## Set exercise 1
In the text about Engelbert of Carinthia, whom did Engelbert II succeed as Duke of Carinthia in 1123?
## Set exercise 2
Copy the stretch of the text about Engelbert of Carinthia from "- Died: 13 April" through "retirement in 1135." word for word.

## Excerpt to read
□ □ □ □

- Died: 13 April 1141 Seeon Abbey
- Noble family: House of Sponheim
- Spouse: Uta of Passau
- Issue: Ulric I Engelbert III Henry Matilda Rapoto I Adelheid Hartwig II Ida
- Father: Engelbert I, Margrave of Istria
- Mother: Hedwig

= Engelbert of Carinthia =

Duke of Carinthia from 1123–1135

Engelbert II (died 13 April 1141), a member of the House of Sponheim, was Margrave of Istria and Carniola from about 1103/07 until 1124. In 1123, he succeeded his elder brother Henry as Duke of Carinthia and Margrave of Verona which he held until his retirement in 1135.

==Life==
Engelbert II was the son of Engelbert I, Margrave of Istria (d. 1096) and his wife Hedwig of uncertain descent, maybe a daughter of the Billung duke Bernard II of Saxony. His grandfather Count Siegfried I of Sponheim (d. 1065) came to Carinthia about 1035 as an attendant of Emperor Conrad II.

In 1099 Pope Urban II appointed Engelbert II Vogt protector of Saint Paul's Abbey, founded by his father. About 1100 he established the County of Kraiburg on the inherited estates of his wife Uta, daughter of Burgrave Ulric of Passau. He also acquired two castles in the Trixen valley near Völkermarkt from the Bishop of Gurk and the market town of Friesach in 1106. About 1107 he was elevated to a margrave in Istria and Carniola, succeeding Count Ulric II of Weimar.

□ □ □ □

## Given data
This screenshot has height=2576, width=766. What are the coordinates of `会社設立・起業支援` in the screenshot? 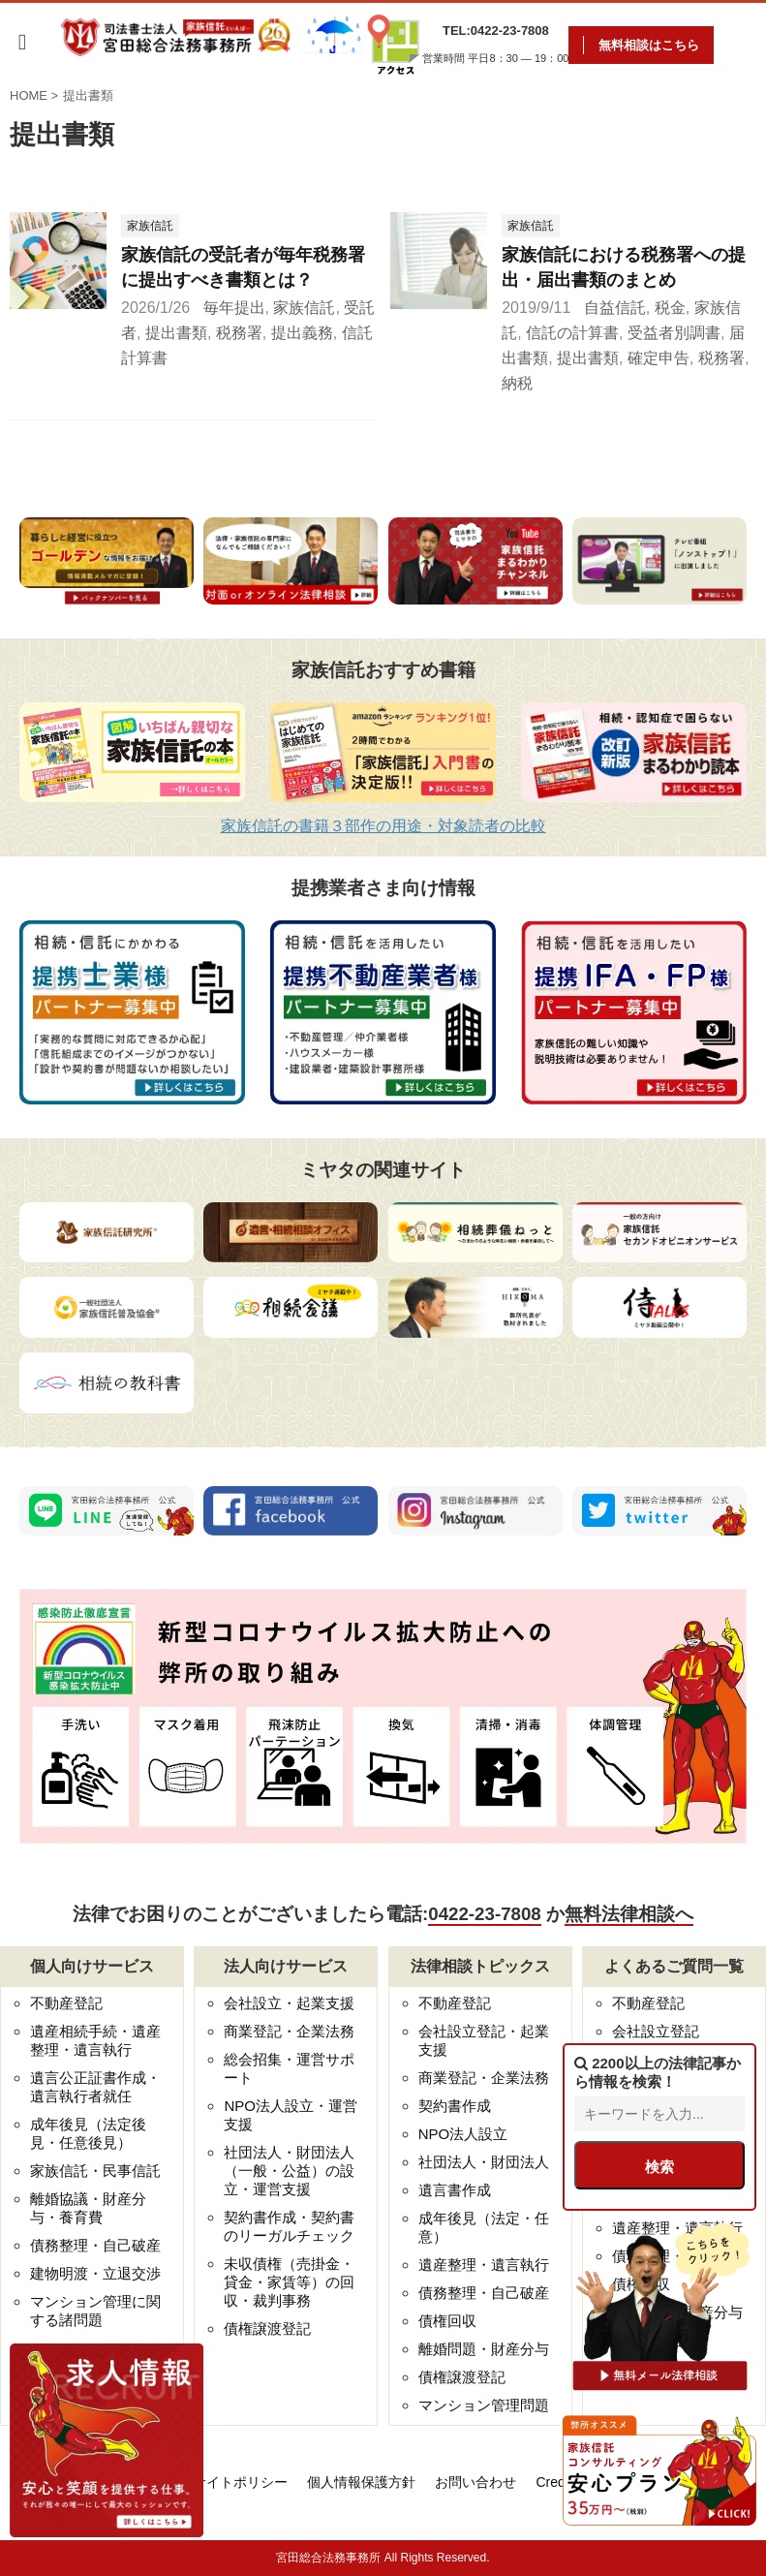 It's located at (289, 2003).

□ □ □ □

## Exercise answer 1
His elder brother Henry.

## Exercise answer 2
- Died: 13 April 1141 Seeon Abbey
- Noble family: House of Sponheim
- Spouse: Uta of Passau
- Issue: Ulric I Engelbert III Henry Matilda Rapoto I Adelheid Hartwig II Ida
- Father: Engelbert I, Margrave of Istria
- Mother: Hedwig

= Engelbert of Carinthia =

Duke of Carinthia from 1123–1135

Engelbert II (died 13 April 1141), a member of the House of Sponheim, was Margrave of Istria and Carniola from about 1103/07 until 1124. In 1123, he succeeded his elder brother Henry as Duke of Carinthia and Margrave of Verona which he held until his retirement in 1135.